Today’s culture has become used to the media telling us what’s what. We know that The Hills is fake, because journalists have figured it out. We know that reality programming is manipulated, because exposes continue to expose their fissures. We know which celebrities are in trouble, which are crazy, which are devious and which are bed-hopping. A world of nonstop, 24-7 celebrity news keeps us constantly in the loop.

But Eminem has found a way to defy that. To continue to pull the wool over our eyes. And perhaps that’s the thing that both scares us and intrigues us about him. We like our celebrities glamorous, our comedians friendly and our rappers one-dimensional and threatening. And yet Eminem, who is in some way or another every one of these things, is none of these things. His lyrics are tough and violent, yet he prides himself on being a good father. He appears misogynistic and homophobic, yet it’s widely known that Elton John is one of his closest friends. He’s hard to figure out. And outside of the fact that he is legitimately one of the greatest rappers in the ethos right now, he continues to dodge whatever notion you may have of who he is. 

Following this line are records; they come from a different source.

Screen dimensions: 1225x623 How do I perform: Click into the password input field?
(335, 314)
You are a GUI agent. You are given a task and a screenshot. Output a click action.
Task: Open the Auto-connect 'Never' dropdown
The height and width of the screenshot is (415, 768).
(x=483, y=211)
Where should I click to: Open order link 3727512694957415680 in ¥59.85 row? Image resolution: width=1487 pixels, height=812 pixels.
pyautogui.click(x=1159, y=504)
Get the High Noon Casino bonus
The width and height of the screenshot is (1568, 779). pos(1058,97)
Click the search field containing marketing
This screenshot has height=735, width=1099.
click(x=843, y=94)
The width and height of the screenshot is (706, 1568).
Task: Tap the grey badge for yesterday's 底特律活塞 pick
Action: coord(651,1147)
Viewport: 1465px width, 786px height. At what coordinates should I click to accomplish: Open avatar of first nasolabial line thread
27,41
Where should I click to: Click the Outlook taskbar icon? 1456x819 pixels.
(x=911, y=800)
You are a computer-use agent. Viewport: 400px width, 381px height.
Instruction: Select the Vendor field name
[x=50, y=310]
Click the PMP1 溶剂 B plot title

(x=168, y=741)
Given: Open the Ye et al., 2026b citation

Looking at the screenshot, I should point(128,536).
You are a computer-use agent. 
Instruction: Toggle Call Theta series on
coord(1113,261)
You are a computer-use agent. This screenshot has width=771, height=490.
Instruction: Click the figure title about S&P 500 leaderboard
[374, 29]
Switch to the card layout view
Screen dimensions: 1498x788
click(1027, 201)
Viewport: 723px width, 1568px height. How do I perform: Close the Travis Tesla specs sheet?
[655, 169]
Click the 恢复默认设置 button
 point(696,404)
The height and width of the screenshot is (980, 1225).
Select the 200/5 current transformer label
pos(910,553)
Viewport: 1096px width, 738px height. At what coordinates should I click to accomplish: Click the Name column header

Andy Kaufman chewed the stage (and fans) as lounge lizard Tony Clifton, a deliberately provoking sleazeball who delighted in angering audiences. Salvador Dali fielded interviews in choppy, non sequitur phrases to keep media from knowing his true self. Perhaps Eminem, taking a cue from some of the arts’ most historic enigmas, would like to similarly keep us guessing. He continues to do so, not only as an musician, but as a personality whose borders are fuzzy and hard to distinguish. And as he exists in an environment of all-seeing paparazzi and sound-byte entertainment hosts, therein may lie Eminem’s greatest masterpiece of all.